13, July 2013


Strong domestic demand underpins Sub-Saharan African growth outlook : new World Bank Economic Report

The World Bank’s Global Economic Report for June 2013 shows a positive outlook for Sub-Saharan Africa because growth has remained robust due to resilient domestic demand and still relatively high commodity prices. These factors, along with projected strengthening of external demand, are expected to underpin a pick-up of growth over the 2013-2015 period to about 5.2% p.a. Excluding, South Africa, growth in the region will average some 6.2% p.a.. 

Much of this growth occurred thanks to investments in both the resource and non-resource sectors. In 2013, net foreign direct investment inflows to SSA are expected to reach about $40 billion, up from $32 billion in 2012. Increasing growth has not come only from the resource sector, investments (both domestic and foreign) have flourished in the non-resource sector, in particular the service sub-sectors. For example, In Tanzania, one of our focus countries, transport and communications and retail are some of the fastest growing sub-sectors.

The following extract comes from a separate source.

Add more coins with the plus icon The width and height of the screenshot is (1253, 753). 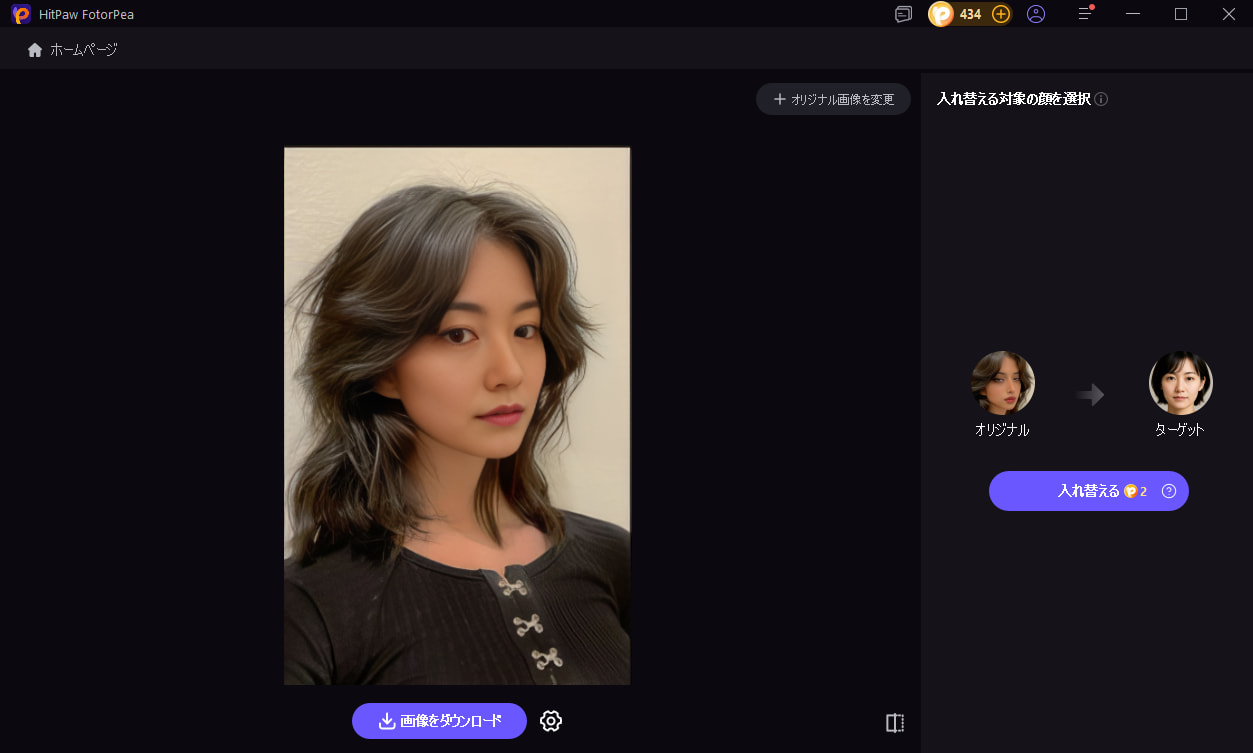(1000, 14)
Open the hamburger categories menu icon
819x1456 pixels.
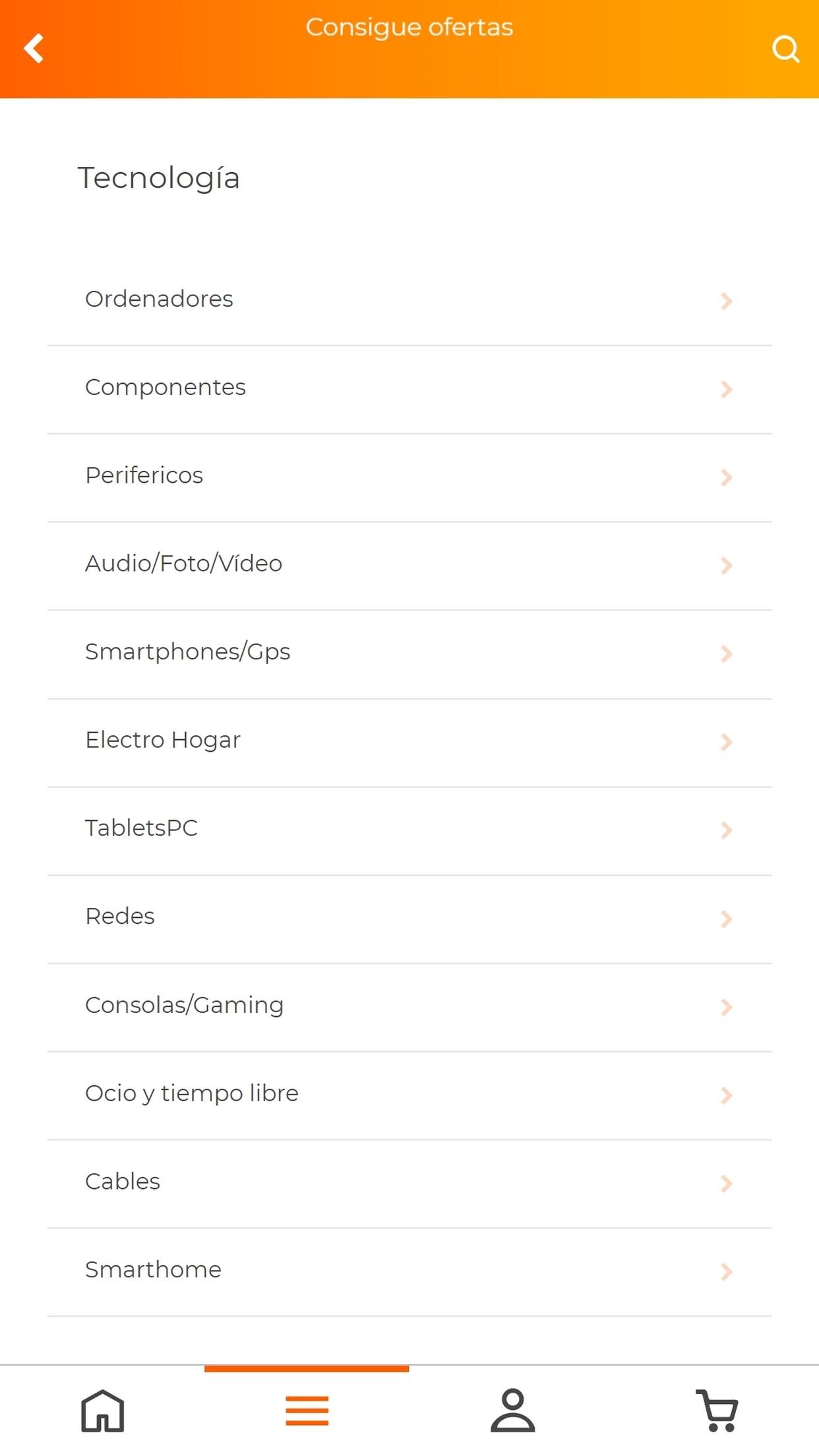pos(307,1410)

Although some variations between countries in the region, better weather leading to improved harvests, decelerating inflation, relaxation of earlier interest rate hikes and increased remittance inflows (USD 33bn in 2013, up from USD 32bn in 2012) broadly supported the resilience in household spending. Fiscal policy for most economies remains expansive with several governments rightly emphasising the need to address infrastructural weaknesses. However, compared to 2008 levels, fiscal buffers in the region are yet to be restored, and in a number of countries the expansionary fiscal policy may actually be hitting against capacity constraints.

 
Risks cited by the World Bank include  a weaker than expected recovery in high-income countries, a sharper than expected decline in commodity prices, overheating in economies operating close to capacity; adverse weather conditions and political unrest.